Ну, хватит сегодняшнего. В школе нас учили, что это называется "лирическое отступление". Но тут это не подходит, потому что у меня все "лирическое": и то, что из страны "давным-давно", и то, что сегодняшнее.
***
Вскоре после отъезда Нюры Батаня в один из своих приездов привела в дом Эмму Давыдовну - фамилию ее я не помню. Прибалтийская немка, когда-то она была гувернанткой в семье одного из Батаниных патронов и жила в Чите. Эмма Давыдовна была "лишенкой", не работала и очень нуждалась. Видимо, Батаня сочла, что в нашем доме достанет куска хлеба и лишний глаз за мной и Егоркой не помешает. Может, она надеялась, что Эмме Давыдовне удастся обучить нас немецкому языку и улучшить наши манеры, да и вообще что-то противопоставить нашему чересчур "коммунистическому" воспитанию. Но главное все же, я думаю, у Батани было стремление помочь очень хорошему, доброму и абсолютно беспомощному в тогдашнем обществе человеку. Так Эмма Давыдовна стала жить со мной и Егоркой за загородкой из шкафов. Мы ее любили - уж очень она была добрая и спокойная: говорила негромко, двигалась очень тихо, безотказно много читала вслух, играла в лото. Но с немецким языком ничего не вышло. "Мы не будем учить фашистский язык". Кажется, не вышло и с манерами. Но меня Эмма Давыдовна приучила два раза в день подмываться (у Нюры было обязательным - баня раз в неделю, а потом, уже в "Люксе" - душ и мытье головы "до скрыпа"), держать в руке иголку, даже научила немного шить и очень хорошо штопать, так что я до сих пор горжусь своим умением наложить художественную штопку.

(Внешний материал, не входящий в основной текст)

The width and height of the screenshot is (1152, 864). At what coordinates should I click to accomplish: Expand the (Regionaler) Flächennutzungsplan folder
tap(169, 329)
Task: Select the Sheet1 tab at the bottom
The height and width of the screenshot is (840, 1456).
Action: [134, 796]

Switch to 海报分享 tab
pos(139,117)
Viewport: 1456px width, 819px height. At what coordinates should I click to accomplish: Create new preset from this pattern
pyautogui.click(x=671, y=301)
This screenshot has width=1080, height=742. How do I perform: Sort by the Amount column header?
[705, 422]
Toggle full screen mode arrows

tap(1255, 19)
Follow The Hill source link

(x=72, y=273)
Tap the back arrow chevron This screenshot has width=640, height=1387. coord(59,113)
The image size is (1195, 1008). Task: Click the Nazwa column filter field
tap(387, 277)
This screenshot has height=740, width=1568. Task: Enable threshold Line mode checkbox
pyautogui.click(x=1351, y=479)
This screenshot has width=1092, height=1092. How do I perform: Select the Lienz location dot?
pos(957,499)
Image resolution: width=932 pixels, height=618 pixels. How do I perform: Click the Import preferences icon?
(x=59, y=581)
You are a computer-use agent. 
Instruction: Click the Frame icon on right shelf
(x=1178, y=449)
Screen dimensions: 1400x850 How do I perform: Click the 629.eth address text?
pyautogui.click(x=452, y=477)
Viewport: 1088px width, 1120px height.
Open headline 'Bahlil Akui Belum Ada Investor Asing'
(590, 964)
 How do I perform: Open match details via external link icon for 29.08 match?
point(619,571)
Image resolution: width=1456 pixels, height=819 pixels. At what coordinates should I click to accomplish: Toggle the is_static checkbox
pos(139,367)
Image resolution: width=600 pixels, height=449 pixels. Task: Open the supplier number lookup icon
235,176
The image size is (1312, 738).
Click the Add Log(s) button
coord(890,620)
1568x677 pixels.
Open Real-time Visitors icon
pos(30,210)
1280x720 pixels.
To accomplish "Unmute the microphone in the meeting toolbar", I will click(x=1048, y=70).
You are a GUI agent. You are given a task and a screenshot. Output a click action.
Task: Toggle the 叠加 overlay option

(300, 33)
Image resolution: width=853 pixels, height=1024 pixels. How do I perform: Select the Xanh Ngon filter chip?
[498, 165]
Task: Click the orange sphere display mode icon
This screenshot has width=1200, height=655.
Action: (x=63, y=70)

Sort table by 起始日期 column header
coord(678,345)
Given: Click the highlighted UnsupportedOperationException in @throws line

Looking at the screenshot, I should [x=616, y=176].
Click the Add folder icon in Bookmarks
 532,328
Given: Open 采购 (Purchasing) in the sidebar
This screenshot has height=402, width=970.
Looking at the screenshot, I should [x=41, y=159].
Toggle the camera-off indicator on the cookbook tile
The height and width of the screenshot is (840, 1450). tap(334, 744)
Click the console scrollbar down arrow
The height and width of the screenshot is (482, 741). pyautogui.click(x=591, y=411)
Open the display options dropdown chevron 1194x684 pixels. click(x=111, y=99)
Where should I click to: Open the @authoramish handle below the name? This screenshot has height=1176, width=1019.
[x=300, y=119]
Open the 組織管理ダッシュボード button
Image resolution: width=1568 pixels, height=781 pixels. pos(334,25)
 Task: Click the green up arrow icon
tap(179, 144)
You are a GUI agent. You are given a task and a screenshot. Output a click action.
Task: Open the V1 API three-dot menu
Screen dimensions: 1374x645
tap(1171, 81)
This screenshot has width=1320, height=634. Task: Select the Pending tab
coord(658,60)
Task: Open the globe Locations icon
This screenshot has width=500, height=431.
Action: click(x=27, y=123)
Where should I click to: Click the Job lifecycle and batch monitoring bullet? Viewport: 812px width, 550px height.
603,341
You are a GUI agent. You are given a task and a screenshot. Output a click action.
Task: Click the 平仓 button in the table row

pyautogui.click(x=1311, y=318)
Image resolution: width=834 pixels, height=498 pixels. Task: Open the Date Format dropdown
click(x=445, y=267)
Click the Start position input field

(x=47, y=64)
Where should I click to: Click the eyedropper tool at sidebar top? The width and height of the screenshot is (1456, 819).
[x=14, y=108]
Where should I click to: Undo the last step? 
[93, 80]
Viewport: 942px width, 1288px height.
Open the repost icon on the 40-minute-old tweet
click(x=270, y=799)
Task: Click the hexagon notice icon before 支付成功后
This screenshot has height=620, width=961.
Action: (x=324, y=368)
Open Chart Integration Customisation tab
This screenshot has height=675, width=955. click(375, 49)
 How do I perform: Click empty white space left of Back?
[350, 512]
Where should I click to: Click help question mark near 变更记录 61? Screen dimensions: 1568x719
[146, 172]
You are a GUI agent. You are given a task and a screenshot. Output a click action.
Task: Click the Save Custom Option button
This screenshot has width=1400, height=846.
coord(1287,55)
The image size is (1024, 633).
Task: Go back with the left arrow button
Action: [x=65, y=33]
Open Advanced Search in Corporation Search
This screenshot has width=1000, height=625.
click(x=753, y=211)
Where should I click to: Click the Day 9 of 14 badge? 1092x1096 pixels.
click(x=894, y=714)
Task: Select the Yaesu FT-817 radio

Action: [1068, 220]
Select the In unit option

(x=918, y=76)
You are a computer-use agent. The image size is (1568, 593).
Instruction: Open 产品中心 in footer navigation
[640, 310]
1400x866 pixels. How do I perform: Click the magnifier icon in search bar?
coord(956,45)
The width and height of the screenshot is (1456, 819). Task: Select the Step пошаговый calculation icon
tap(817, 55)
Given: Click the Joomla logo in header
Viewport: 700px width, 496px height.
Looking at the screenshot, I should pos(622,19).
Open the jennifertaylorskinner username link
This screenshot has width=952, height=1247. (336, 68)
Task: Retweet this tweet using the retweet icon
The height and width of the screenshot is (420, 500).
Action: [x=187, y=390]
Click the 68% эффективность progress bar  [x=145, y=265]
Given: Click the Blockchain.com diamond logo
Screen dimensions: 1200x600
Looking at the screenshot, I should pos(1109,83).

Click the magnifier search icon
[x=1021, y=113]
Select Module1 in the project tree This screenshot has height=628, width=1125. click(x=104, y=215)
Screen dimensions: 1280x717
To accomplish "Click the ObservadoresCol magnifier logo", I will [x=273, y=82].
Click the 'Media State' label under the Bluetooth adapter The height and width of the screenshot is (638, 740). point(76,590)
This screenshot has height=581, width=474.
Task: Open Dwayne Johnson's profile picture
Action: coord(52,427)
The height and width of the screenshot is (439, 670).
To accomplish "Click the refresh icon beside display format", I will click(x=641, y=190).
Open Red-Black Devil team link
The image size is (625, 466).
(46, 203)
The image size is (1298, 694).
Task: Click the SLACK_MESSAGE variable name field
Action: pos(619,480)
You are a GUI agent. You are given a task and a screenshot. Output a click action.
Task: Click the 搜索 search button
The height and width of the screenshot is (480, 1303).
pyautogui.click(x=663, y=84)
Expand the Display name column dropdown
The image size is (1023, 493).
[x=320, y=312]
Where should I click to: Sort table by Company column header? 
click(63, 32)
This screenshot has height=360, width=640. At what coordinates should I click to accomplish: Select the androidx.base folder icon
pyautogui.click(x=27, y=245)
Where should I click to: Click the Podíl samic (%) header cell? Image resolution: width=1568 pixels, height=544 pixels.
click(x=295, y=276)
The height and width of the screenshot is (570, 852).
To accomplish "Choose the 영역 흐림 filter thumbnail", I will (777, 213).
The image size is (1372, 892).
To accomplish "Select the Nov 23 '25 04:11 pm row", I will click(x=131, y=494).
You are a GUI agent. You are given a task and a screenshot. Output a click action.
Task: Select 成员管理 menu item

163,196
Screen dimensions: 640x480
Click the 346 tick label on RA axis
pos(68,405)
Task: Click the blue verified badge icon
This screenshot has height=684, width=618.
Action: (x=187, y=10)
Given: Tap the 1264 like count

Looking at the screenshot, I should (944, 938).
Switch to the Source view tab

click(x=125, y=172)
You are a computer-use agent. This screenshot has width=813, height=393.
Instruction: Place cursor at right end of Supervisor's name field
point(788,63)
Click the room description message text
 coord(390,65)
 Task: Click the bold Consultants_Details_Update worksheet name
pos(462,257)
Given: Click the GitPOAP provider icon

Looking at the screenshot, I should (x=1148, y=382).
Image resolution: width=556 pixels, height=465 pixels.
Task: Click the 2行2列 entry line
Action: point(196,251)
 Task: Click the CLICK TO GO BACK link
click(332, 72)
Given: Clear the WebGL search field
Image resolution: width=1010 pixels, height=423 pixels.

Летом сорок пятого я ехала из Беломорского военного округа в командировку в Архангельск. В купе был какой-то старший офицер. На одной из остановок, переходя тамбур, он здорово разорвал свою гимнастерку ( не китель, но не х/б, а темного тонкого сукна) и очень огорчился. Я решила его утешить. Из нижнего шва гимнастерки вытянула несколько ниток и заштопала так, что заметить штопку можно было только зная, где она расположена. И в награду получила комплимент, который тогда звучал несколько сомнительно: "Ну, лейтенант, ты работаешь прямо, как немка".
Девочек в то время одевали совсем не так, как сегодня. Надевалась рубашечка, тканая, в зависимости, видимо, от дохода семьи, из полотна, мадеполама или батиста. На нее надевался лифчик, застегивающийся сзади, а сбоку к нему пристегивались резиночки, которые держали чулки. Позже лифчик заменился резиновым пояском. Штанишки были байковые, шароварчиками. позже им на смену пришли трикотажные - они появились году в 35-м или даже 36-м. Эмма Давыдовна же ввела в мой обиход еще маленькие ситцевые трусики, которые сама нашила. Их полагалось надевать под штанишки и менять каждый день. Ни у кого из девочек я такого не замечала. Дуся поварчивала на это нововведение и тоже, почти как тот офицер, называла его немецким. Я же привыкла, и трусики Эммы Давыдовны дожили со мной до войны. А в армии я придумала мастерить их из защитного цвета медицинских косынок, употребляемых для подвязывания травмированной руки. И по сей день, распаковывая пакет с новыми трусиками (ах, какие они теперь тоненькие и прелестные, особенно "неделька" и присылаемые Таней или Лизой), я невольно вспоминаю те, которые шила Эмма Давыдовна, или свои "армейские".